* start Given records *

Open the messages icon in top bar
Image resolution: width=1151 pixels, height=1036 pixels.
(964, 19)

* end Given records *
* start Given records *

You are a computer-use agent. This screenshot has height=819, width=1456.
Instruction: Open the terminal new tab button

* end Given records *
* start Given records *

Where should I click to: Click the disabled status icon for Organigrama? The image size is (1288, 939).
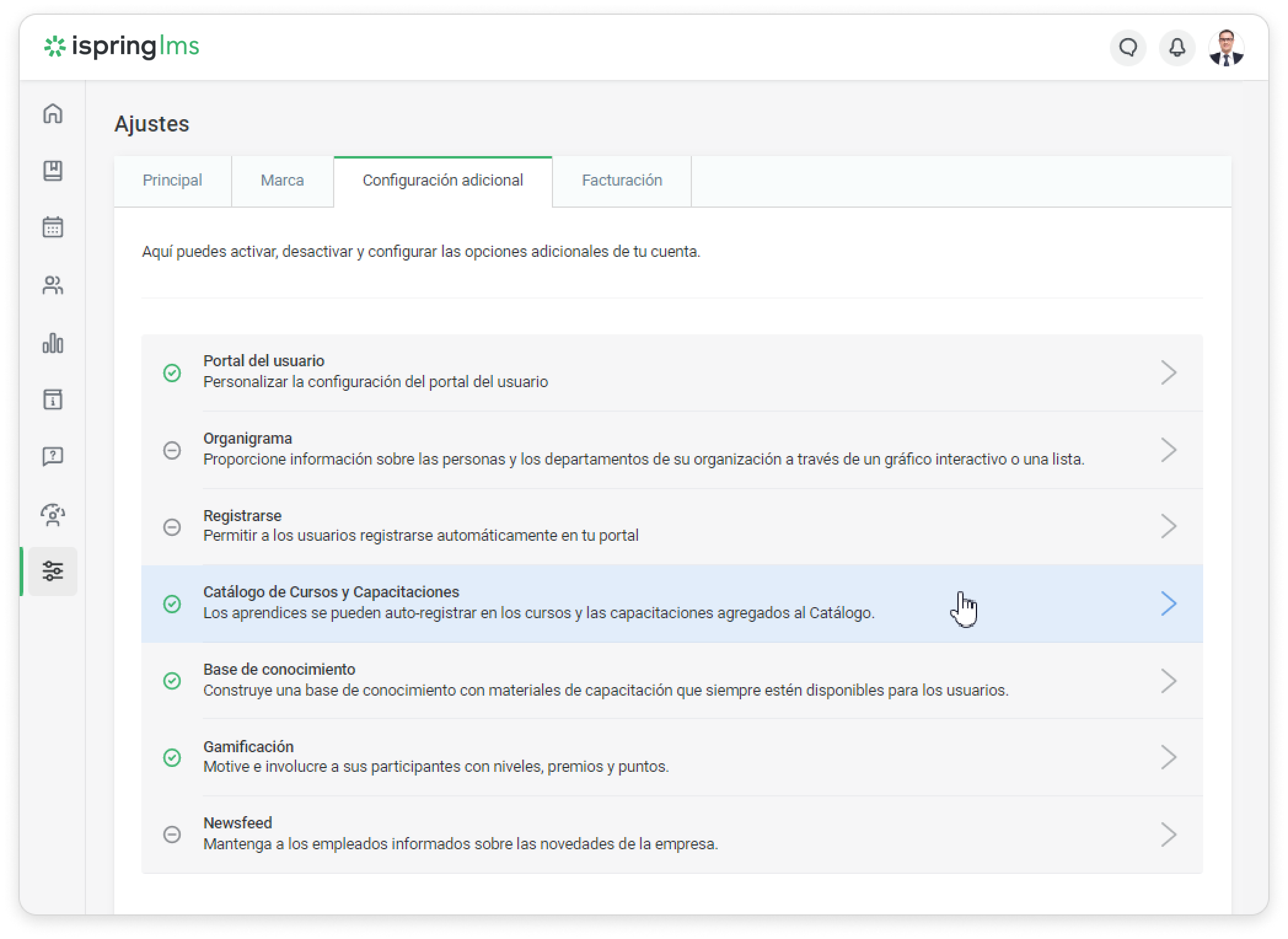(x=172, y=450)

* end Given records *

◆ **Work required**
How many lines of the records contain the string "width"? Reply with the number alone.

◆ **Written answer**
2